Adsorption and Electropolymerization of p-Aminophenol Reduces Reproducibility of Electrochemical Immunoassays

Abstract

Electrochemical immunoassays are a class of biosensors that achieve high specificity, low detection limits, and low cost attributed to strong antibody-antigen interactions and inexpensive electrochemical instrumentation. Electrochemical assays typically use an enzyme/substrate pair to enable electrochemical signal production. p-Aminophenyl phosphate is a commonly used enzymatic substrate which is hydrolyzed into p-aminophenol (PAP)by alkaline phosphatase. PAP exhibits low oxidation potential and electrochemical reversibility, making it an appealing candidate for assay design. The electrochemical oxidative signal from PAP is increased by its adsorption to the electrode. This is further confirmed by the prevention of PAP adsorption via self-assembled monolayers on gold electrodes reducing PAP’s oxidative current.

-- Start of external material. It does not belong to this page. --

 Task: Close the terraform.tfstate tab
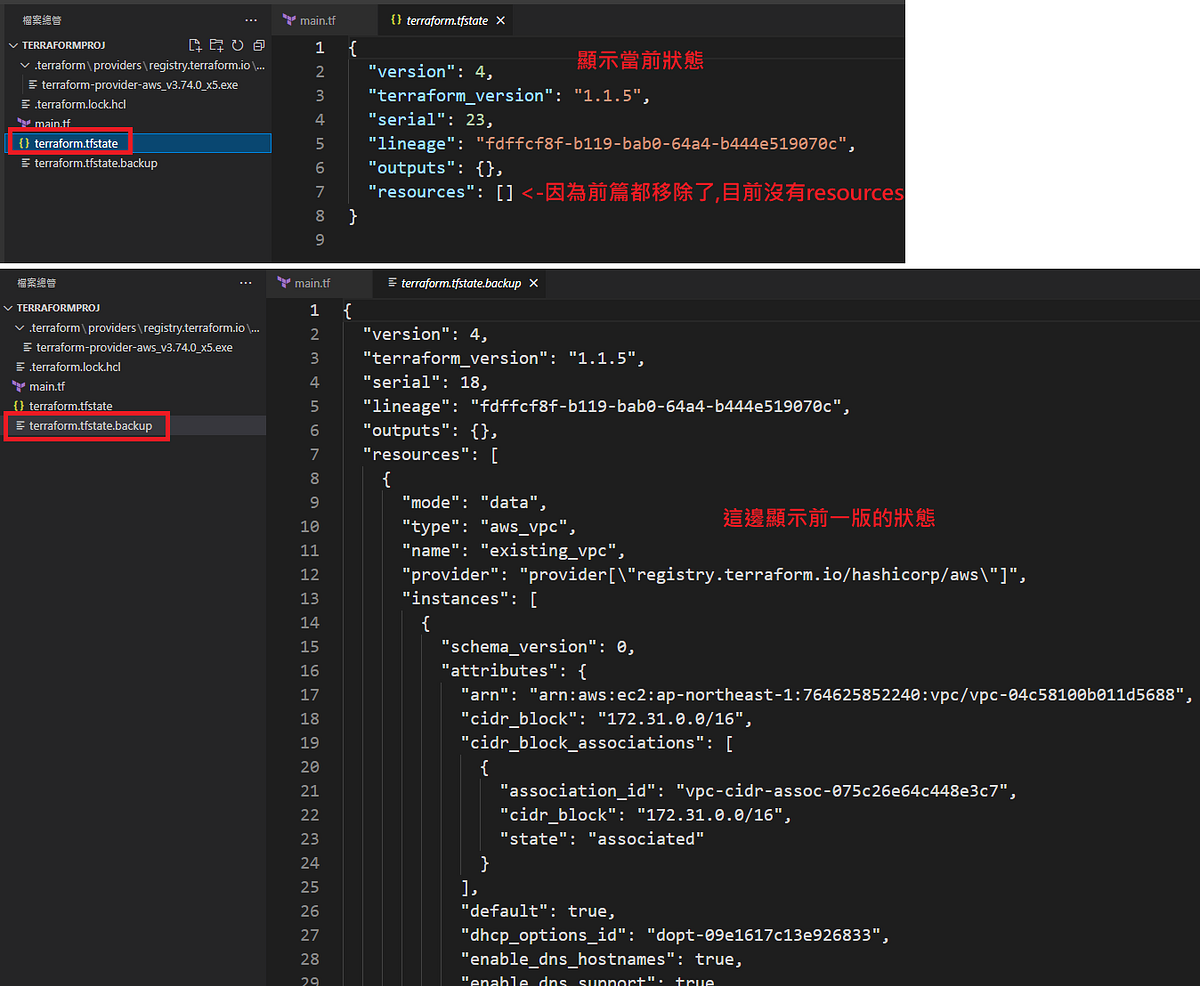click(500, 19)
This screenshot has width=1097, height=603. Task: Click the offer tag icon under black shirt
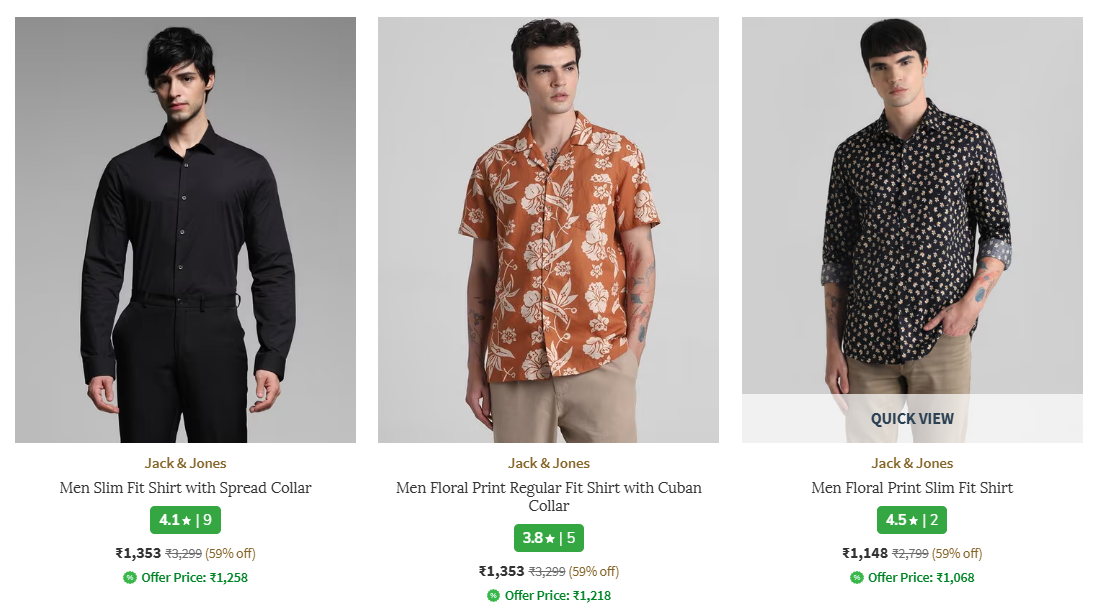click(x=129, y=577)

On bare screen-printed electrodes (SPE), PAP adsorption results in oxidative current variability depending on the electroactive surface area of the working electrode. This variability could not be remedied by cleaning and reusing the same gold SPE. However, adsorption of PAP displays concentration dependence, as the decrease ofthe PAP concentration to 3.8 μM greatly improved the consistency of the measurements. PAP use is also limited in continuous monitoring applications as multiple PAP oxidations on the same electrode caused polymerization. The results from this study suggest that the use of PAP production in immunoassays with SPEs must be fine-tuned and electrodes must be cleaned or disposed of between measurements.